George Lucas is a prime example of a man who suffers from Paul McCartney syndrome. He is a man praised for even the worst of ideas out of the fear of telling him his ideas are terrible, simply because he created something brilliant in the past. He created the prequel trilogy in a bubble where every idea that came out of his head was praised because why wouldn’t you? The guy created Star Wars after all. A more systematic take down of the prequels has been done by much better men though, specifically Red Letter Media.
However the collective outcry and threats every time Lucas tampers with his films far outweigh the deserved reaction. Notice the qualifier “HIS” used before films in that last sentence, that’s an important detail that may be hard to swallow. The fact of the matter is, Star Wars as a franchise and film series belongs to George Lucas (or at least it did until a few weeks ago). He created the series and no matter how much it means to your childhood, he owes just as much to you as he did back in 1977, which is nothing. An argument can be made though that the Star Wars films are important as art and a piece of the fabric of our culture. This is true and is why the original theatrical cuts of the first two films are placed on the National Film Registry. They will always be there in some form and, Disney willing, will eventually become available again to the masses.

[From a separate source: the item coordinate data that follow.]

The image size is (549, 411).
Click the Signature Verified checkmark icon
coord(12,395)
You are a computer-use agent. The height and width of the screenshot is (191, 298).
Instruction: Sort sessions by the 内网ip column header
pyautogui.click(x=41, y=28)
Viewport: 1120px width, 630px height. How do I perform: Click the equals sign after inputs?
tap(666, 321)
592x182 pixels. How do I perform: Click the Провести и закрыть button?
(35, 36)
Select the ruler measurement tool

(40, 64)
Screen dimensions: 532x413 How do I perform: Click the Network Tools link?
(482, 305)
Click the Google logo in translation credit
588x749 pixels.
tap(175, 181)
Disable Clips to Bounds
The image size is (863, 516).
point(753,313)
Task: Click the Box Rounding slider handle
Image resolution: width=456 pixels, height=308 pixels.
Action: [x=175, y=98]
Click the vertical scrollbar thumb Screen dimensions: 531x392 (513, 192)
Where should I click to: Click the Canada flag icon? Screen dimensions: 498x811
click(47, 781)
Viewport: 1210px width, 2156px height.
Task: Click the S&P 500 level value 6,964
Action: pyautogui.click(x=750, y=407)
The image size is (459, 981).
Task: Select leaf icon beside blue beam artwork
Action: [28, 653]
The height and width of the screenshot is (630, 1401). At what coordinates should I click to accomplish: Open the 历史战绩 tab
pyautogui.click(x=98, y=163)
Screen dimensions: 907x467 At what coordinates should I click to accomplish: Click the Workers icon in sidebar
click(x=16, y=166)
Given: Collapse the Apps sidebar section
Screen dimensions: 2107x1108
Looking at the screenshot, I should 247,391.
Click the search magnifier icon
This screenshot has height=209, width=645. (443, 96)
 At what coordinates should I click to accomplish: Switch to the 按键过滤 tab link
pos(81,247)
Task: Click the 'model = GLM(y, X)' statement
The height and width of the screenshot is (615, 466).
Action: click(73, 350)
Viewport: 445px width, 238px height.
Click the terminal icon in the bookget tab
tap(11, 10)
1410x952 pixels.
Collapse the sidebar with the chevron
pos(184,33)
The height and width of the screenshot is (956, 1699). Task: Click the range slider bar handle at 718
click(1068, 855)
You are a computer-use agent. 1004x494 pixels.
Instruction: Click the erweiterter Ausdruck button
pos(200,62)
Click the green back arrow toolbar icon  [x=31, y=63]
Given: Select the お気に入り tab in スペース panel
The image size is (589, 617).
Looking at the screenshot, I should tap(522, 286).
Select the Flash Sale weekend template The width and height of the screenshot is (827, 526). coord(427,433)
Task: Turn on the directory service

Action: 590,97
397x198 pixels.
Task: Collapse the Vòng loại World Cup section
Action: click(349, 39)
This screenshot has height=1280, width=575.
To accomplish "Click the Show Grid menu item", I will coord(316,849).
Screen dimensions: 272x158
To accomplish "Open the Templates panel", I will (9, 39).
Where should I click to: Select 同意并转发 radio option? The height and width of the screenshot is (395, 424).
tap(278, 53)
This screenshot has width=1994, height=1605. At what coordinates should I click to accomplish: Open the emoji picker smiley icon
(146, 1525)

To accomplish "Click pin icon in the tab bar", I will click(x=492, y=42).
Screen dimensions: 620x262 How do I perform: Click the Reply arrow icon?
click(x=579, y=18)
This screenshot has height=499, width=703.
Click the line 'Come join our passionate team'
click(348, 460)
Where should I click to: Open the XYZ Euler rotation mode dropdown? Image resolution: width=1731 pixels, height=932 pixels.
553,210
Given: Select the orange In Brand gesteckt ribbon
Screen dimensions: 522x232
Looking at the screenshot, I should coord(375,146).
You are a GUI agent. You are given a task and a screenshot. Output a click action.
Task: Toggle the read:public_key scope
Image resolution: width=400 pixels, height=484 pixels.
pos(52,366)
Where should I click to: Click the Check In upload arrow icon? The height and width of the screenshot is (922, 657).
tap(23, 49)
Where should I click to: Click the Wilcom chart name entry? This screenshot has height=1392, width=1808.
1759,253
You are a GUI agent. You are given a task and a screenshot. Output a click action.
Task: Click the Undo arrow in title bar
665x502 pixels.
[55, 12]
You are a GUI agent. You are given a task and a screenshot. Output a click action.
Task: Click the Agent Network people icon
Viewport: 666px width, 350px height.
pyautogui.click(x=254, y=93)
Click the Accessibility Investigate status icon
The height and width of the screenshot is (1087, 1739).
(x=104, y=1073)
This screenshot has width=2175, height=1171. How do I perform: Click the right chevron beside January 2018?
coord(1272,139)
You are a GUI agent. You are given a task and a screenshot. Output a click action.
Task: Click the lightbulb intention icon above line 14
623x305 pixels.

George Lucas has been so easily cast as a villain for the past decade that it’s hard to see him as anything else. He has done himself no favors in the public opinion of course but he is more accurately a tragic hero in the same light of the character he built the Star Wars universe around. This is a man used to adulation for a film he directed three decades ago, a film he didn’t expect to have to devote so much of his time and creativity to.
Disney’s acquisition of Lucasfilm is the best thing that could happen to both George Lucas and Star Wars fans at large. The new Star Wars films Disney will be releasing will be helmed by young directors with passion and a drive to redeem the series they love so much and as a result, the man who created it. Lucas is free from being heavily involved in the Star Wars franchise and the most ardent of fans can breathe a sigh of relief and hopefully extend and olive branch to that bearded guy who created the universe you love so much. He deserves it after all these years.